By U.S. ArmyJune 18, 2012
CAMP ADAZI, Latvia ¬-- The 21st Theater Sustainment Command, based in Kaiserslautern, Germany, is providing the bulk of logistical support for the U.S. Army Europe-led, multi-national training exercise Saber Strike 2012, taking place here through June 22.
Providing the wide variety of expert and professional logistics support needed to meet the demands of a field training exercise with about 1,300 participating soldiers from five different partner nations seems a daunting task indeed.
The 21st TSC deployed much of its Special Troops Battalion along with functional providers from several other subordinate units to Camp Adazi, Latvia, to run the operational element, known as the mayor cell, for Saber Strike, thus accomplishing that formidable task.
With nearly 60 Soldiers working around the clock in the mayor cell, the 21st TSC is assisting in the exercise by providing or coordinating everything dealing with life support from fuel, ammo, communications, rations and transportation to laundry services, billeting, finance, maintenance and medical support to over 550 service members from more than 10 different military units to include Army, Air Force and Marines.
"The mission of the 21st TSC here is to provide all the logistical support to the service members who are participating in Exercise Saber Strike 2012," said Cpt.
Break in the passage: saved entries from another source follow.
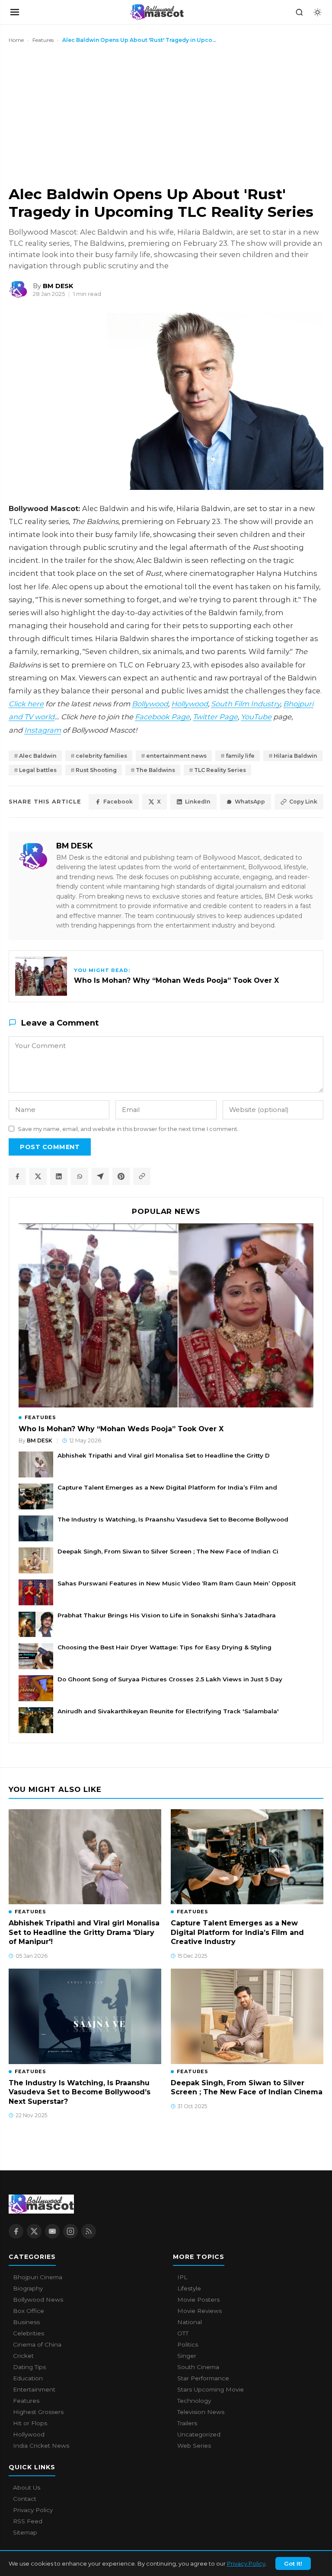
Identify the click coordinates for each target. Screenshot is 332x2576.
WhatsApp (250, 801)
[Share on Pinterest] (121, 1176)
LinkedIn (198, 801)
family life (240, 756)
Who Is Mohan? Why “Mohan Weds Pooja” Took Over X (121, 1429)
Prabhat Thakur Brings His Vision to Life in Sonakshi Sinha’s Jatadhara (166, 1615)
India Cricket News (41, 2445)
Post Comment (50, 1147)
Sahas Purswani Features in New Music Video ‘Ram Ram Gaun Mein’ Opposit (176, 1583)
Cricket (23, 2355)
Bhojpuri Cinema (37, 2277)
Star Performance (203, 2378)
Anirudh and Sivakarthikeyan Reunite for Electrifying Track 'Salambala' (168, 1711)
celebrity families (101, 756)
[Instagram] (70, 2231)
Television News (200, 2411)
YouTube (256, 716)
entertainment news (176, 756)
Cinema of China (37, 2344)
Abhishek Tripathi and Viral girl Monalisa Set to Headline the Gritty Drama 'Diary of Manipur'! (84, 1932)
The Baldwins (155, 770)
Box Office (28, 2310)
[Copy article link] (141, 1176)
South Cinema (198, 2366)
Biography (28, 2288)
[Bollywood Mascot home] (157, 12)
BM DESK (74, 845)
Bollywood (150, 703)
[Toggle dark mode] (317, 12)
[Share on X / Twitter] (38, 1176)
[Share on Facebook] (17, 1176)
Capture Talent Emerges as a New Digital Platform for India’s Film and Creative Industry (237, 1932)
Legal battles (38, 770)
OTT (182, 2333)
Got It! (293, 2563)
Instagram (42, 730)
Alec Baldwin (38, 756)
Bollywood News (38, 2299)
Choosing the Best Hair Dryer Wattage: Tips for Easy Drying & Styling (164, 1647)
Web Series (194, 2445)
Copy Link (303, 801)
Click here (26, 703)
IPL (182, 2277)
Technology (194, 2400)
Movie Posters (198, 2299)
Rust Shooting (96, 770)
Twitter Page (215, 716)
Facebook (118, 801)
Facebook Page (162, 716)
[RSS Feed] (88, 2231)
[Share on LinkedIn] (58, 1176)
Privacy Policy (246, 2563)
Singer (186, 2355)
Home (16, 40)
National (189, 2322)
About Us (26, 2487)
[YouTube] (52, 2231)
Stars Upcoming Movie (210, 2389)
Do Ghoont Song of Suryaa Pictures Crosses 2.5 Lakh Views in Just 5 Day (169, 1679)
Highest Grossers (38, 2411)
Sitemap (25, 2532)
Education (28, 2378)
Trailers (187, 2423)
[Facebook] (16, 2231)
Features (43, 40)
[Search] (299, 12)
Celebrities (28, 2333)
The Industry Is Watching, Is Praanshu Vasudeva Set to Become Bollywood (172, 1519)
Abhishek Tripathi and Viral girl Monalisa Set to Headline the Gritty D (163, 1455)
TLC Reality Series (220, 770)
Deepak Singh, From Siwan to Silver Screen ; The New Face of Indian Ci (167, 1551)
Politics (187, 2344)
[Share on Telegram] (100, 1176)
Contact (24, 2498)
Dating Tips (29, 2366)
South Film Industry (245, 703)
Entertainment (34, 2389)
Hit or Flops (30, 2423)
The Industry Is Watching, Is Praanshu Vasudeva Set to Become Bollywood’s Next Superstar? (79, 2092)
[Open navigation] (14, 12)
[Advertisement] (73, 114)
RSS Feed (27, 2521)
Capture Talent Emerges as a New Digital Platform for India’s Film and (167, 1487)
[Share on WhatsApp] (79, 1176)
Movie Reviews (199, 2310)
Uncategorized (198, 2434)
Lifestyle (189, 2288)
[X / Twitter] (34, 2231)
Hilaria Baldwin (295, 756)
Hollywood (189, 703)
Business (26, 2322)
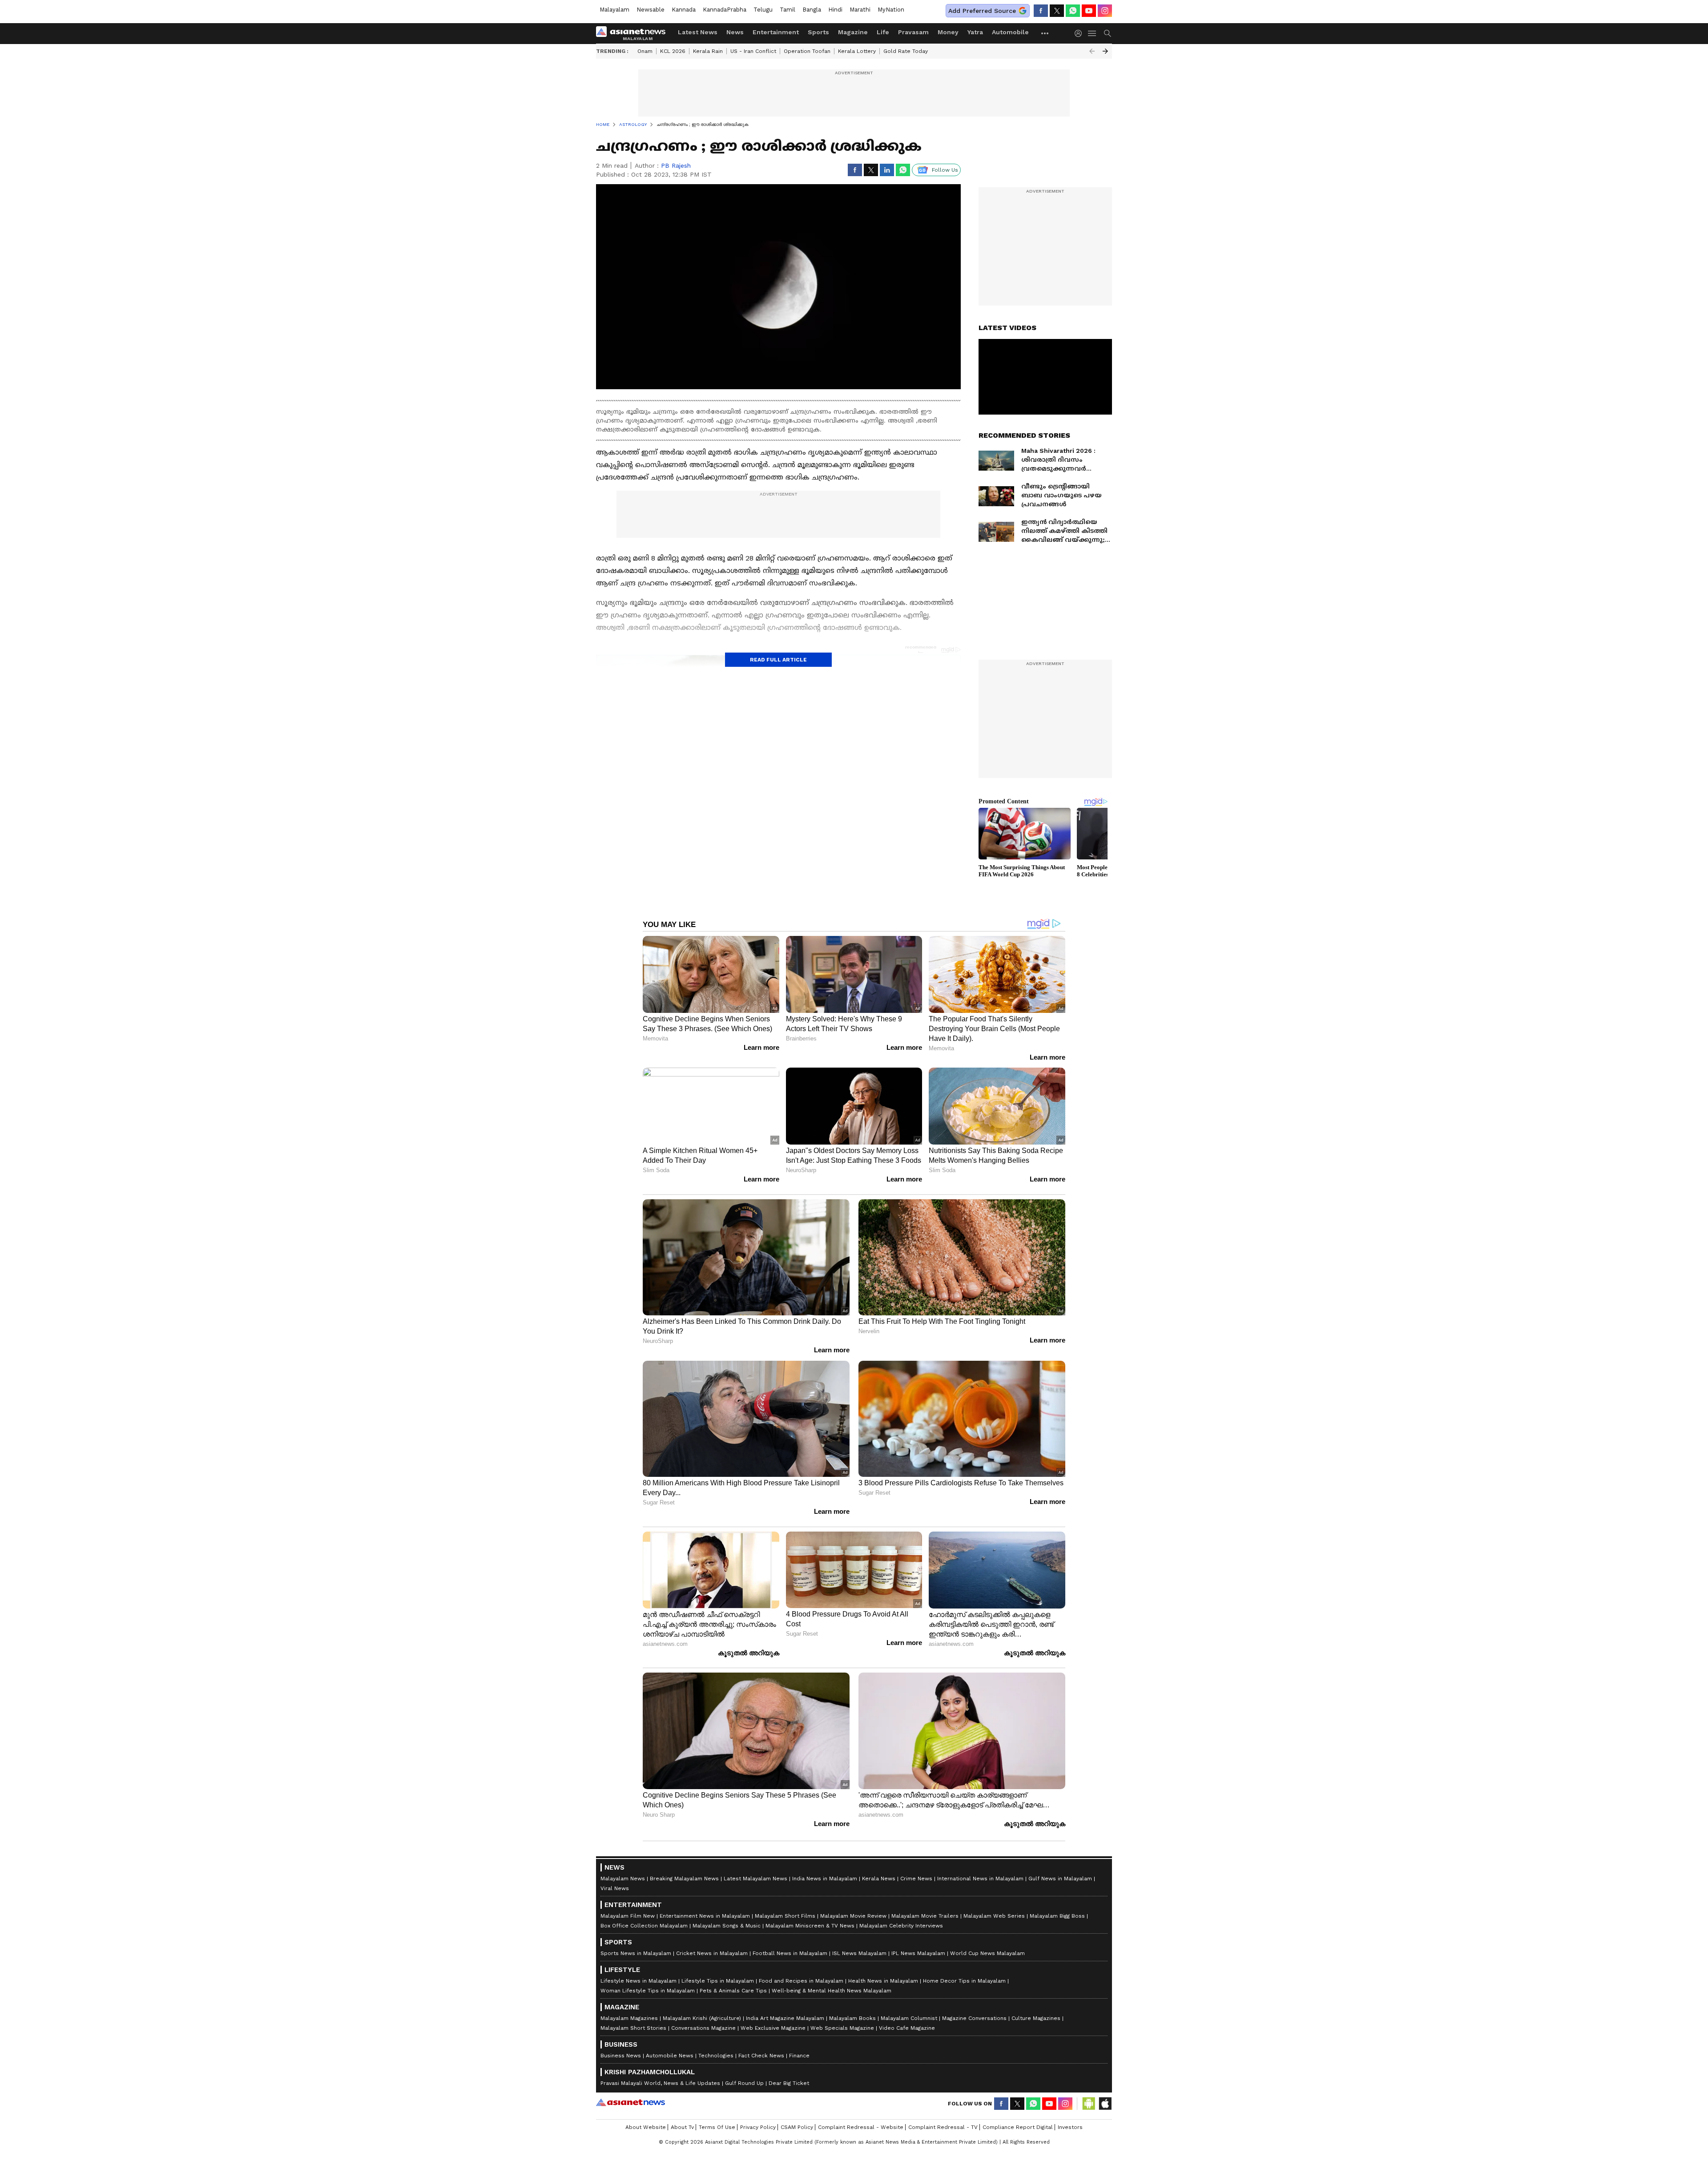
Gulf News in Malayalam (1060, 1878)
Eunice H. Sorrell, the company commander of the Headquarters and Headquarters Company, 21st STB and a Seattle native. "It's an incredible feeling to know that because of our support, the U.S. Forces that we're providing logistics for can go out and train and take part in training without any worries that they are taken care of with all their life support needs."
Another capability that the 21st TSC is providing is real-world security analysis and force protection measures. The force protection's job is to ensure U.S. Forces and military equipment are secure and ensure personnel are aware of their surroundings and the threat level in the local areas.
"Our job here is important because all the military assets here are far away from their home stations, regardless of whether we live in the states or in Germany," said Staff Sgt. David P. Miller, the force protection/anti-terrorism non-commissioned officer for the exercise control cell and a native of Monterey, Calif. "We don't want service members getting complacent and expecting things to be the same as they are at their home bases, so it is our job to ensure that proper security measures are taken and force protection procedures are implemented."
"I think taking part in this exercise is a great opportunity and it's good to see all the nations come together and train with one goal in mind; making our world a safer place," said Miller. "And I am glad to be able to do my job and in-turn, keep them safe while they train."
In order to plan for an exercise of this stature the 21st TSC started preparing for it more than three months in advance. Three weeks prior to the mission, meetings were held two times and in some cases three times a week to ensure everyone taking place was on the same page.
The 21st TSC started deploying its support personnel May 31, prior to the exercise beginning June 11, and will remain in Latvia well after the exercise end date.
"I think that the Soldiers here have done an outstanding job supporting our warfighters while they train," said Sgt. 1st Class David M. Miron, an electronic maintenance supervisor for the 21st STB and a native of Dearborn, Mich. "I'm proud of each and every one of them and it's because of our support personnel that this mission is a success."
Saber Strike 2012 is a multi-national, tactical field training exercise that involves more than 2,000 personnel from the U.S. Army's 2nd Cavalry Regiment, Pennsylvania National Guard, 21st Theater Sustainment Command, the 4th U.S. Marine Division, the 127th Wing of the Michigan Air National Guard, Estonian, Latvian, and Lithuanian armed forces, with contingents from Canada , Finland, France and the United Kingdom.
The exercise, led by USAREUR, is designed to enhance joint and combined interoperability between the U.S. Army and partner nations, and will help prepare participants to operate successfully in a joint, multi-national, interagency, integrated environment.